Vspeech.ai offers a voice analysis system that auto-generates analytics from thousands of calls to help companies make critical business decisions.
The startup has now integrated Emotional AI into their products. Emotional AI detects and interprets human emotions from calls on the go and helps improve the overall experience.
Vspeech.ai claims to be the only conversational AI company that offers multilingual Speech Recognition in 15 major Indian languages and ten foreign languages. The system also understands a mixture of languages.
“Our multilingual service is designed to provide an easy communication platform as India is a diverse country with almost 456 languages. Most of them tend to use code-switching, i.e. using two or more languages at one time for their convenience,” said Patel.
The company uses an advanced 8 KHZ Mono Engine to understand mixed language inputs accurately. “Current products in the market from Google, Amazon and Azure don’t support mixed languages naturally. Vspeech.ai effectively does that,” he added
In the call centres, the voice data carries a lot of noise like background sounds, traffic movements etc. Vspeech.ai bypasses these noises while transcribing voice calls.
Vspeech.ai runs on its own proprietary machine learning tools. The technology includes domain-based neural networks, generative adversarial networks and TensorFlow-based AI tools. The language models consist of classifiers and N-gram stacks.
The tech stack involves natural language understanding components on top of NLP/NLU libraries. VSpeech.ai builds its own supervised learning methods. The company owns server infrastructure and also has a parallel GPU system to train models. It has a large repository of audio and text data from different languages and uses linguistics experts to transfer that domain knowledge into easily usable tools. VSpeech.ai has also built its own IPA system to understand spoken and written languages effectively.
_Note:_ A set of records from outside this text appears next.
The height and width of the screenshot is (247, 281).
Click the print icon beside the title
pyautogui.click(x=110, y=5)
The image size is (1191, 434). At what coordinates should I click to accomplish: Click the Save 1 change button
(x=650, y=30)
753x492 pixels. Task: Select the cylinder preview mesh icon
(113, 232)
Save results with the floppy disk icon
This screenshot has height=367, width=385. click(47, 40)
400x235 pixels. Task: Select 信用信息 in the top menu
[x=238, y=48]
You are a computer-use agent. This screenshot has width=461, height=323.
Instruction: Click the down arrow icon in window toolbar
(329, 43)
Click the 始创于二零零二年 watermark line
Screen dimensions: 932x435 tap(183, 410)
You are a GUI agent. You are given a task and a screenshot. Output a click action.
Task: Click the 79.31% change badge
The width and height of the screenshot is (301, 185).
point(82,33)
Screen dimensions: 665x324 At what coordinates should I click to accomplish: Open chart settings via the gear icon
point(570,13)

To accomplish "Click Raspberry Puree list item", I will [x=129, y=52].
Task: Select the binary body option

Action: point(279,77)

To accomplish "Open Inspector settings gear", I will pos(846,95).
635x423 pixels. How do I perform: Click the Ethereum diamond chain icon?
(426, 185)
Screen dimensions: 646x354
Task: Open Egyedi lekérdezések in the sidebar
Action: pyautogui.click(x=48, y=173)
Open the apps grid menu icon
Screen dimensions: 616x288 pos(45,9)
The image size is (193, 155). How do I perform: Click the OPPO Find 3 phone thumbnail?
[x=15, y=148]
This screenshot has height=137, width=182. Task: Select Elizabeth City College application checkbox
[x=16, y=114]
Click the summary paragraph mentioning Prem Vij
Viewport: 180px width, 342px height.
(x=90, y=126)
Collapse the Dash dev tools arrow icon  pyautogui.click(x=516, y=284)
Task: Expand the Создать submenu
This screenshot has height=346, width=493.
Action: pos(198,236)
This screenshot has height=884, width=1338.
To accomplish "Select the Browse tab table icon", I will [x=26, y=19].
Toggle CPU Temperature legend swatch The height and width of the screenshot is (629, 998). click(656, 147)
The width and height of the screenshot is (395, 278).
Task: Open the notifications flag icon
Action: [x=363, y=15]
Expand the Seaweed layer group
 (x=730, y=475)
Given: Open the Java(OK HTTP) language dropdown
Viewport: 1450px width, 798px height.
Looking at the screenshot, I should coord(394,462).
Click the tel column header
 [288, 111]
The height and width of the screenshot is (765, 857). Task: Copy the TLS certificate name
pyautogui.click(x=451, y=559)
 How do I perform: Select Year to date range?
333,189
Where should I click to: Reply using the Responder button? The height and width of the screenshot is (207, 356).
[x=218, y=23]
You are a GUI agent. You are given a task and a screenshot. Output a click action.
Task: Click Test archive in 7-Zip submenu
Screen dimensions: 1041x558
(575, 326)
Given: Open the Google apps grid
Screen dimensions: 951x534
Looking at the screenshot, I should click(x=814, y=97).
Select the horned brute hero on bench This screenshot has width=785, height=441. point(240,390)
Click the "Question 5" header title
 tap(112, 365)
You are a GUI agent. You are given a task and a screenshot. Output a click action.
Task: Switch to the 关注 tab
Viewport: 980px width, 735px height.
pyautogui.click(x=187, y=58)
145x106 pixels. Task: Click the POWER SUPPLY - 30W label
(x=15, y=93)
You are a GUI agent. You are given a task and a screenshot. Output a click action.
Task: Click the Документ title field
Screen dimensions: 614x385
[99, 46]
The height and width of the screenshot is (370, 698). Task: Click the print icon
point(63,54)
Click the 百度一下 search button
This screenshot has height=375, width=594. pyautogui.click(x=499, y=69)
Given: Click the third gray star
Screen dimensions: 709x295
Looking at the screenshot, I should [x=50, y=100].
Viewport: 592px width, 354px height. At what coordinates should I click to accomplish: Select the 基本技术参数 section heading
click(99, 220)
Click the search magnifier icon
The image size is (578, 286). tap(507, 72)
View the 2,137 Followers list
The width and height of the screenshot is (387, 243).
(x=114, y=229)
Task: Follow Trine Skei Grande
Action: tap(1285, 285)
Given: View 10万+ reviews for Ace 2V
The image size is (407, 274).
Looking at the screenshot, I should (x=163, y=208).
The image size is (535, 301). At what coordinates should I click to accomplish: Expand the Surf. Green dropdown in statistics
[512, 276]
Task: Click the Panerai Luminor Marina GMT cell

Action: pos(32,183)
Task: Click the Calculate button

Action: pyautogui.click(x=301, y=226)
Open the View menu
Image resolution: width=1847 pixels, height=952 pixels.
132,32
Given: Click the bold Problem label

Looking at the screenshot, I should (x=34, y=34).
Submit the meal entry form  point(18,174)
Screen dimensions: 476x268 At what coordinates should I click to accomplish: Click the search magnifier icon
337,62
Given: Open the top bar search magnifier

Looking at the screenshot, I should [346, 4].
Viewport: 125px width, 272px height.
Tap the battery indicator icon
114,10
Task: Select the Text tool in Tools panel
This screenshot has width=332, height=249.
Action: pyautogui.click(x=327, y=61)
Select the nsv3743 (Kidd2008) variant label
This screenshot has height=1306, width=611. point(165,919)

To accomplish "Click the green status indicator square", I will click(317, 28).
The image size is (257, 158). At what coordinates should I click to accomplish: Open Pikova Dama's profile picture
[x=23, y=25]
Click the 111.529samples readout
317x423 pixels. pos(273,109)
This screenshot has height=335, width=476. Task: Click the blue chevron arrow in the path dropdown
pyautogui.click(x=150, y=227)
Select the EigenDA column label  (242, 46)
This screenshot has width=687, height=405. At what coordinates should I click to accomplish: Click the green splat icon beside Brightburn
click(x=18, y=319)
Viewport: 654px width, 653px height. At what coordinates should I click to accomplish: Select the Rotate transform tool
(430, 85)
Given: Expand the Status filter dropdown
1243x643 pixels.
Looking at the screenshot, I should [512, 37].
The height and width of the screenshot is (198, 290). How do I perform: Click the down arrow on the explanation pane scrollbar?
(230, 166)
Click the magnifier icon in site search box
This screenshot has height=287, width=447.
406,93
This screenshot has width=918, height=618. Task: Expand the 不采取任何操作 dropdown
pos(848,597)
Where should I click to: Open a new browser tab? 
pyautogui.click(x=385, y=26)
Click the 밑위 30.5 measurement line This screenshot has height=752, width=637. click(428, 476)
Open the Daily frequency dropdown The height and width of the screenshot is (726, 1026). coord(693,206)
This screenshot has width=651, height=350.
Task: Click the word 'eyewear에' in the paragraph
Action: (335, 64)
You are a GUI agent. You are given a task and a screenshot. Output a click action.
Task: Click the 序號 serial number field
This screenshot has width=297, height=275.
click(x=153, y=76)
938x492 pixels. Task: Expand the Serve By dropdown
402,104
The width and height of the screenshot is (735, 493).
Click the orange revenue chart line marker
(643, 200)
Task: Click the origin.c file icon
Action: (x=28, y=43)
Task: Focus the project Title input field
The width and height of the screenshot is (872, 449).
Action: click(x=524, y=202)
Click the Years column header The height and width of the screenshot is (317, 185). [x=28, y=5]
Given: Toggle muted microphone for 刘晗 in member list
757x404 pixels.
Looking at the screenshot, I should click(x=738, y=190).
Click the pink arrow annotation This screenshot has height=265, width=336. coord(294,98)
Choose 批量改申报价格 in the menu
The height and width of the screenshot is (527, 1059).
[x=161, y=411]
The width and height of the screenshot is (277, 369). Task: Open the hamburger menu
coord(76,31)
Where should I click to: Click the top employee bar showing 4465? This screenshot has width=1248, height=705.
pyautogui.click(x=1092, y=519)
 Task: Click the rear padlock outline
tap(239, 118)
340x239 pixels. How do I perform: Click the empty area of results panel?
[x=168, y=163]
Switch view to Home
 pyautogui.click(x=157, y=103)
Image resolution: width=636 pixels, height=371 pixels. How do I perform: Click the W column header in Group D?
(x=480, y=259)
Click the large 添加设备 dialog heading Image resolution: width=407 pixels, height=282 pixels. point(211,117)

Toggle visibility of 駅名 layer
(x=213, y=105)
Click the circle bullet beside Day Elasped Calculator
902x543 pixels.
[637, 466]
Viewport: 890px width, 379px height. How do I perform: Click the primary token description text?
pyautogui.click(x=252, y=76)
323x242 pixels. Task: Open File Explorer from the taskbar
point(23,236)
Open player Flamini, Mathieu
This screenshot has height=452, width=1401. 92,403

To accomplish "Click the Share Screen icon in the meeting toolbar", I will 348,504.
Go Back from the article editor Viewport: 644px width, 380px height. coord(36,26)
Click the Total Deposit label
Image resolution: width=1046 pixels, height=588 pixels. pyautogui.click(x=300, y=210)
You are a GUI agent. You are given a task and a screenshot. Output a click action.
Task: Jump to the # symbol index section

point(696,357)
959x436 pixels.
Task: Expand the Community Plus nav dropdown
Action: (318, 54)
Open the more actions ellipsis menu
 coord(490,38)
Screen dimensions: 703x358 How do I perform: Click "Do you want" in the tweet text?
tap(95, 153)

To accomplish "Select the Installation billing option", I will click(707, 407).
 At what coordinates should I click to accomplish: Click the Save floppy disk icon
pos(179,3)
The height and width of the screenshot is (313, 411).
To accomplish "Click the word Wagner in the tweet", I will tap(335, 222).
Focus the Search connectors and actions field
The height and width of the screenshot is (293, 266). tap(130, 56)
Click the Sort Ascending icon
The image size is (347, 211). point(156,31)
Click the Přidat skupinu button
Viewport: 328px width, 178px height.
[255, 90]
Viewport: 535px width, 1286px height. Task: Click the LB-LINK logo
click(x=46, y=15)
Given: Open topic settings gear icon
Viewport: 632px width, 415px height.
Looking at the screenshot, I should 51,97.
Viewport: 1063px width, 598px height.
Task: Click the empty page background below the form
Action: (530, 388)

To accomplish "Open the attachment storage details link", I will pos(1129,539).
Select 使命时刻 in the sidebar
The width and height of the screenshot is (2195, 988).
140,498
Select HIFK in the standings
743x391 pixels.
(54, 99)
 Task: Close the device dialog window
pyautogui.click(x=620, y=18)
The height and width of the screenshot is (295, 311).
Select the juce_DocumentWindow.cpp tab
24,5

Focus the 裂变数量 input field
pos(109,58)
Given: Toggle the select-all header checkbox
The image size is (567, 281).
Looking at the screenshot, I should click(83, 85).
The software is delivered through HTTP/HTTPS, and Socket APIs.The system provides offline as well as online stream mode options for real-time services.
Vspeech.ai executes thousands of call transcriptions per day on scalable AWS infrastructure and deploys multiple API on different nodes. Most backend API is in Python and Node.js.
Additionally, the most common Speech services are available on the website Backend API can be plugged into any software.. The startup claimed that its system is highly scalable wherein one node of the system can process 6000 hours of data per month.
The company is self-funded and has invested heavily in building a technology stack in the first three years. From 2018 onwards, Vspeech.ai products started bagging enterprise contracts from telecoms, banks, IVR providers and fintech solution providers. “VSpeech.ai owns 75% of the market share in the voice solution segment in India, offering all Indian regional languages voice solutions, including Indian English, Hindi, Tamil, Telugu, Malayalam, Kannada, Bengali, Gujarati, Marathi, Oriya and more,” said Patel.
The company offers solutions in European languages and has Nordic clients. VSpeech.ai has plans to expand into the EU and cover more languages.